Allein es ist dies eine Sicherheit, die sich Danny immer wieder mit Kompromissen und fatalen Zugeständnissen erkaufen muss. Um sich das FBI vom Hals zu halten, geht er einen Deal mit einem Bundesagenten ein. Der gemeinsam geplante und vorbereitete Überfall auf eines der in der kalifornischen Wüste liegenden Gelddepots eines mexikanischen Kartells macht ihn zwar reich, lässt andererseits aber auch die Zahl seiner Feinde anwachsen. Und dass es ein Trugschluss ist, sich nach dem Tod des psychopathischen Kartellchefs „Popeye“ Abbarca in Sicherheit zu wiegen, merken Dannys Männer, von denen sich mehrere nach ihrer Ankunft in Kalifornien von ihrem Boss getrennt haben, ziemlich schnell.

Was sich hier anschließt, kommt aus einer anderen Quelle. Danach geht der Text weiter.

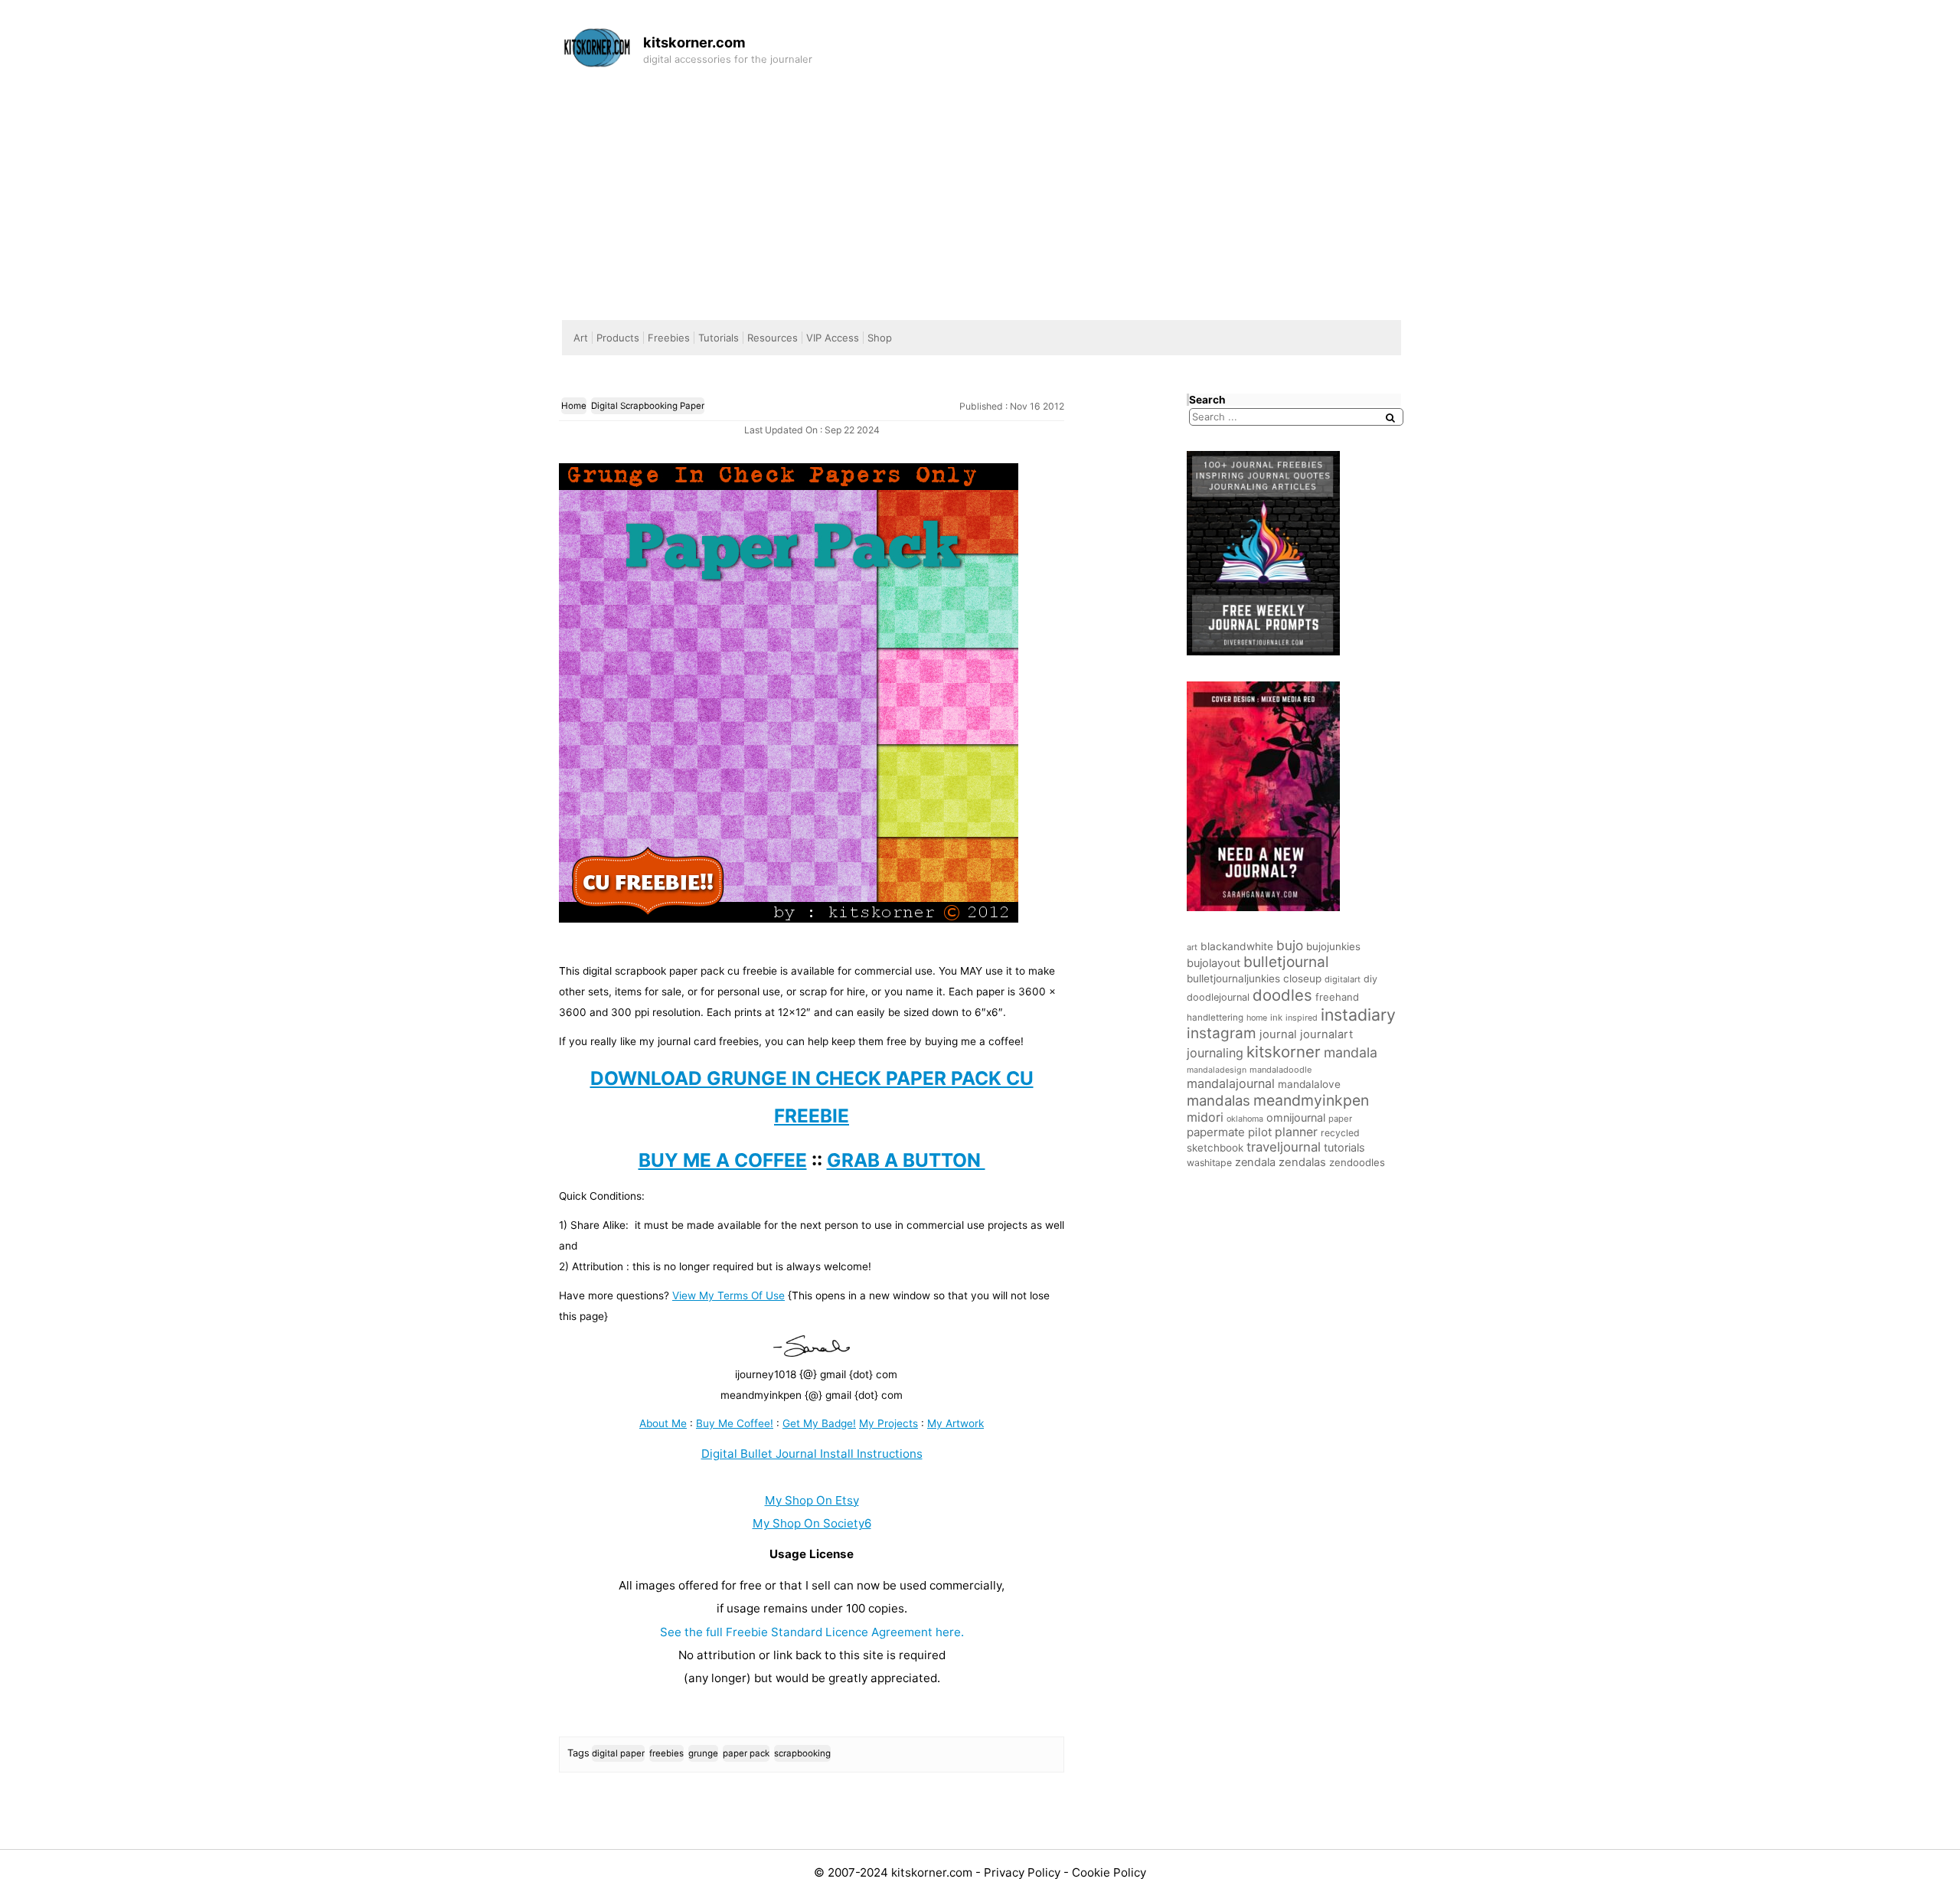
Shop (879, 338)
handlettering (1215, 1017)
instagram (1221, 1033)
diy (1370, 979)
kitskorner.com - (937, 1872)
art (1192, 947)
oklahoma (1245, 1119)
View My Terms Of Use (728, 1295)
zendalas (1302, 1162)
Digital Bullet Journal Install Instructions (812, 1453)
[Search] (1390, 417)
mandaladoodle (1281, 1069)
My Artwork (955, 1423)
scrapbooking (802, 1753)
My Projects (888, 1423)
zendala (1255, 1162)
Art (580, 338)
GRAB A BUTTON (906, 1159)
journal (1278, 1034)
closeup (1302, 978)
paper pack (746, 1753)
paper (1340, 1118)
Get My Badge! (819, 1423)
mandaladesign (1216, 1070)
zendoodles (1357, 1162)
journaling (1215, 1052)
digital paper (618, 1753)
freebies (666, 1753)
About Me (663, 1423)
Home (573, 405)
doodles (1282, 995)
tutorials (1344, 1147)
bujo (1289, 945)
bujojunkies (1333, 946)
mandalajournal (1231, 1083)
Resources (772, 338)
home (1256, 1018)
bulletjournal (1286, 962)
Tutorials (718, 338)
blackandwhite (1236, 946)
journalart (1326, 1034)
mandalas (1218, 1100)
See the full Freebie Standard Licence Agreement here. (812, 1632)
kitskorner (1283, 1051)
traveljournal (1283, 1147)
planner (1296, 1132)
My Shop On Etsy (812, 1500)
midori (1205, 1117)
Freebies (669, 338)
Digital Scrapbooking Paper (647, 405)
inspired (1301, 1018)
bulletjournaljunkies (1233, 978)
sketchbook (1215, 1148)
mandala (1350, 1052)
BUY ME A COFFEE (723, 1159)
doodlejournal (1218, 997)
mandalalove (1309, 1084)
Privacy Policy (1023, 1872)
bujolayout (1213, 963)
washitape (1209, 1162)
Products (617, 338)
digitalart (1343, 979)
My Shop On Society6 (812, 1523)
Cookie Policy (1109, 1872)
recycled (1340, 1133)
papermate (1216, 1132)
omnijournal (1295, 1117)
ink (1276, 1017)
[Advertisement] (980, 190)
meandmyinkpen (1311, 1100)
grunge (703, 1753)
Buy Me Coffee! (734, 1423)
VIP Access (832, 338)
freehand (1337, 997)
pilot (1260, 1132)
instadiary (1358, 1014)
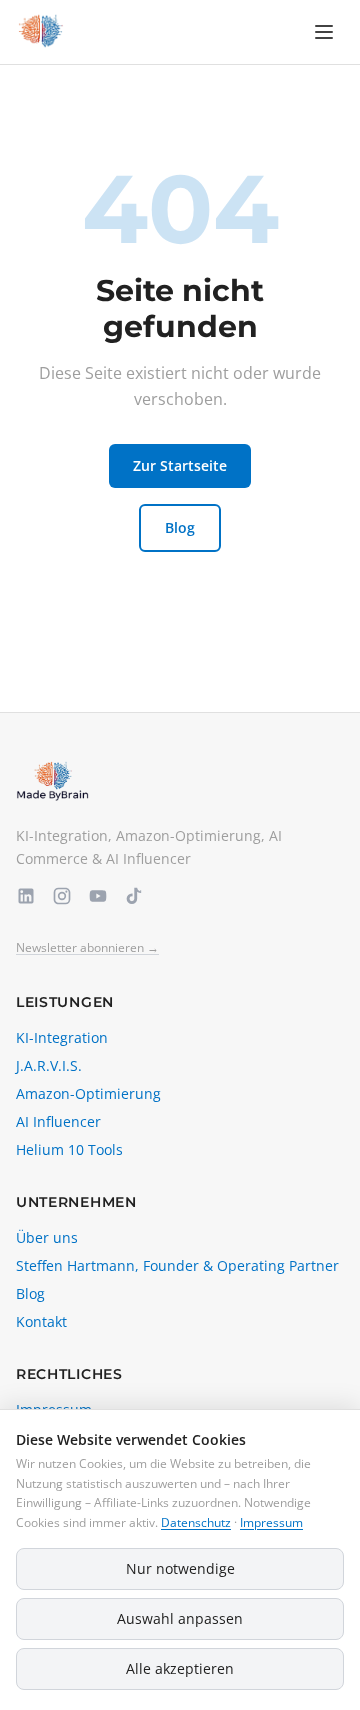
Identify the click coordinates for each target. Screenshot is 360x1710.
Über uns (47, 1237)
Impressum (271, 1522)
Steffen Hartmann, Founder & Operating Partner (177, 1265)
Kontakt (41, 1321)
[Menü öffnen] (324, 32)
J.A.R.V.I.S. (49, 1065)
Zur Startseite (180, 465)
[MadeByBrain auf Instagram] (62, 896)
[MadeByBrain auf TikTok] (134, 896)
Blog (180, 527)
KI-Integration (62, 1037)
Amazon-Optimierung (88, 1093)
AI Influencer (58, 1121)
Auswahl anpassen (180, 1618)
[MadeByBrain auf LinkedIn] (26, 896)
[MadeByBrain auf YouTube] (98, 896)
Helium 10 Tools (69, 1149)
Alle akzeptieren (180, 1668)
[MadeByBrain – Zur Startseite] (40, 32)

Hatte sich der Vorgängerband City on Fire auf Homers Versepos Ilias als antiken Referenztext bezogen– statt Griechen und Trojaner bekämpfen sich bei Winslow Iren und Italiener, der Anlass des Schlachtens, das an der amerikanischen Ostküste allerdings weniger Zeit in Anspruch nimmt als im klassischen Altertum, ist hier wie da eine schöne Frau –, so ist es diesmal Vergils Aeneis, an die sich die Geschichte anlehnt. Auch der Trojaner Aeneas begibt sich nach dem Untergang seiner Heimatstadt zusammen mit seinem Vater und seinem Sohn auf eine lange Irrfahrt, die ihn schließlich an die Küste Karthagos führt. Dort sorgt seine Mutter Venus dafür, dass er sesshaft wird, indem sie ihn mit Hilfe des Liebesgottes Amor an die karthagische Königin Dido bindet. Deren Stelle übernimmt bei Winslow – schließlich ist man nicht mehr im Zeitalter der sagenumwobenen Göttinnen und Königinnen, sondern in jenem der Filmstars – eine Hollywood-Schönheit. Und mit dieser Frau, zu der Danny Ryan von Anfang an einen besonderen Draht hat, wiederholt sich im Grunde das, was an der Ostküste direkt in den blutigen Konflikt zwischen Iren und Italienern führte.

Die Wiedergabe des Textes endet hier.